Weltlauf.
Positives Glück gibt es auf Erden nicht. Irdisches Glück heißt: Das Unglück besucht uns nicht zu regelmäßig.
Nichts wird in der Natur dir wahrhaft schön erscheinen, wenn dir nicht zugleich eine geistige Beleuchtung darauf fällt.
Wir träumen öfters das, was wir fürchten; seltener das, was wir hoffen. Das Glück aber, das uns im Traum beschert wird, ist gewöhnlich eine jener lächerlichen Überraschungen mit Annehmlichkeiten, an welche wir am allerwenigsten noch gedacht hatten, oder die Erfüllung eines jener uralten Wünsche, die wir längst, längst schon zu den Toten legten.
Der Dichter sagt: »Was du in der Jugend begehrst, hast du im Alter die Fülle!« Meinte Goethe damit die süßen Schauer deiner ersten idealen Wünsche? Deine träumerischen Hoffnungen auf den Sieg und das Recht der wahren Menschengröße? Mitnichten – ! Er meinte, das Alter bringt dir solche Erfüllungen, die dich nicht mehr beglücken. Unter den hochgetürmten Aschenhügeln des Alters glimmt und glüht es von weitaus andern Dingen, die du dir, wenn du den Wert, den sie künftig für dich haben sollten, geahnt hättest, in der Jugend viel lieber gewünscht haben würdest.
Gib mir, o Gott, Weisheit aus Erfahrung und aus – bittersten Leiden! Nur gib mir die größere nicht – aus Vergehen und Schuld!

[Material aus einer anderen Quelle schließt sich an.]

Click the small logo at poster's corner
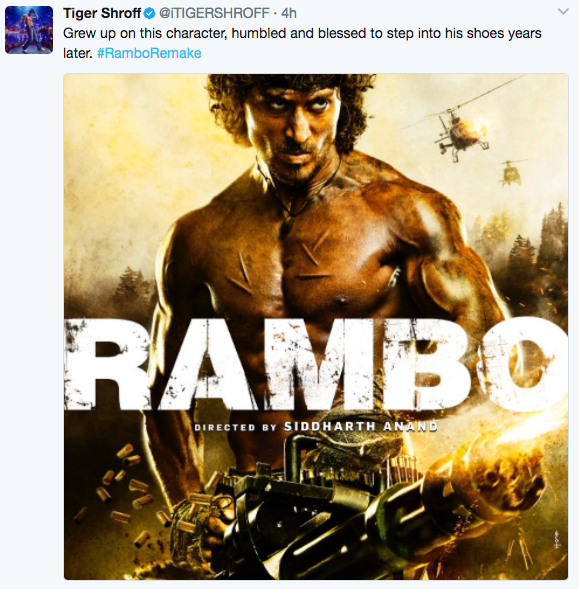Viewport: 579px width, 589px height. coord(558,539)
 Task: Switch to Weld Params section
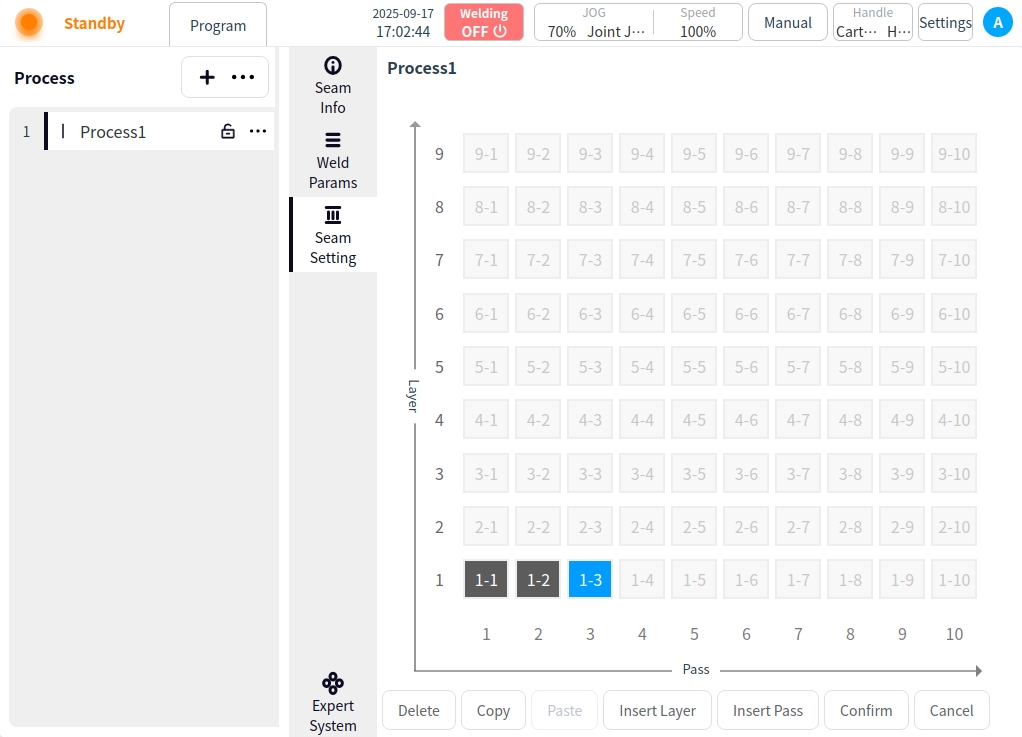coord(333,160)
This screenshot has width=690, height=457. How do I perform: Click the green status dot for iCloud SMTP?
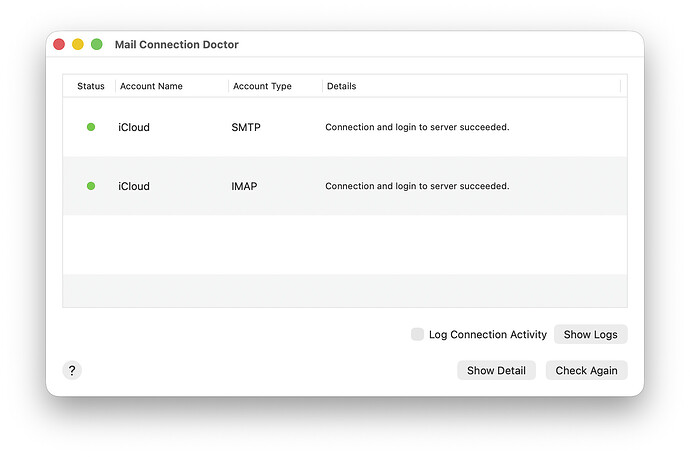coord(91,127)
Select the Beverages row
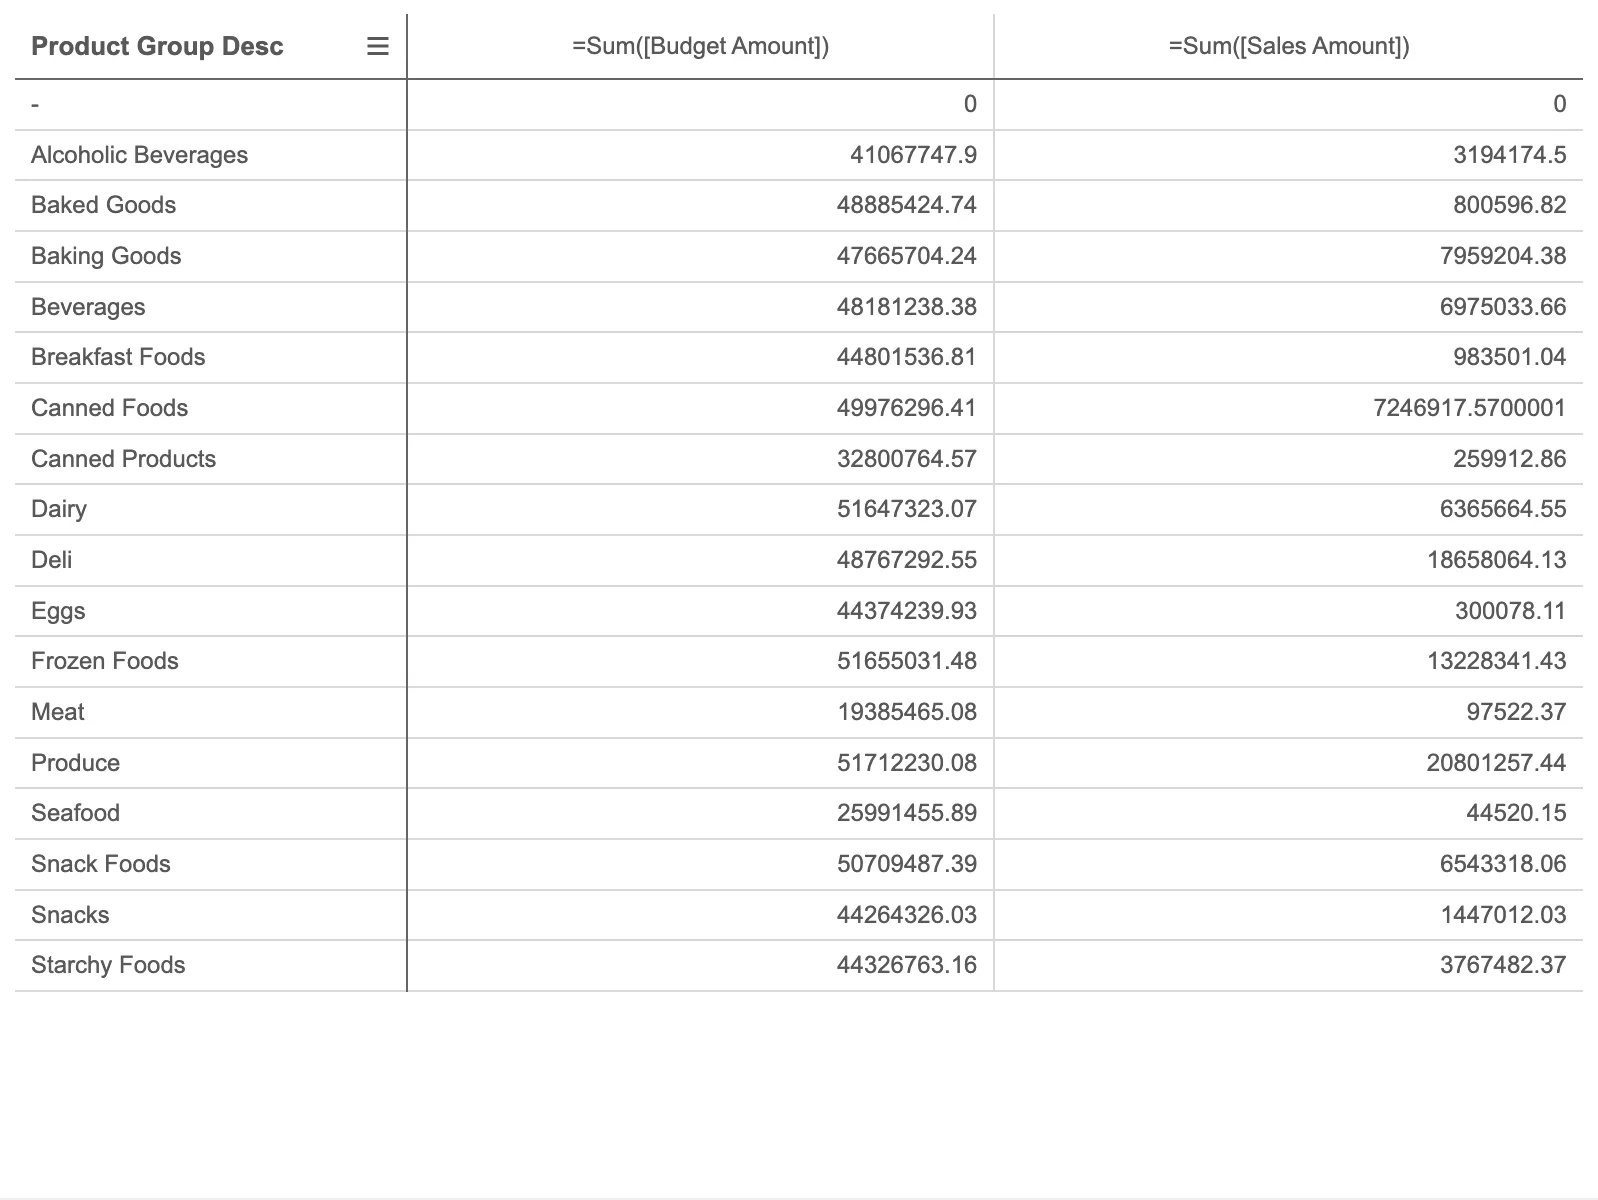 pyautogui.click(x=88, y=307)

Im Unglück tröstet nur die Gewöhnung an den ganzen, unverkürzten, durch nichts gemilderten oder weggeleugneten Umfang der schmerzlichen Tatsache selbst. Darum tröstet auch nur der, der mitfühlt, nicht der, der uns durch sogenannte Trostgründe erheben will.
Seltsam, was wir in späteren Jahren Frohes und Glückliches erleben, das erinnert uns nur zu bald an schönere Stunden, die wir schon erlebt haben, und wir legen's – zum Übrigen. Ärger aber und Verdruss, die sind uns immer vollständig neu, kommen uns ganz unerhört und haben keine Analogie im all schon verwundenen Ärger und Verdruss der Vergangenheit.
Ihr Verstandesmenschen, ja, eure Weisheit blieb über die Gemütsnaturen, die euch an Tiefe und Bedeutung weit überlegen waren, zuletzt siegreich! Ihr habt sie erdrückt, ihr habt sie beseitigt. Aber nach Jahren vergleiche Einer die Taten, die von Jenen und die, die von Euch zeugen! Wie stehen da die siegreichen Handlungen der Kaltvernünftigen so welk und entblättert, während aus den Irrtümern, aus den Niederlagen des Gemütes wie über Trümmern ein unverwelklicher Frühling emporragt.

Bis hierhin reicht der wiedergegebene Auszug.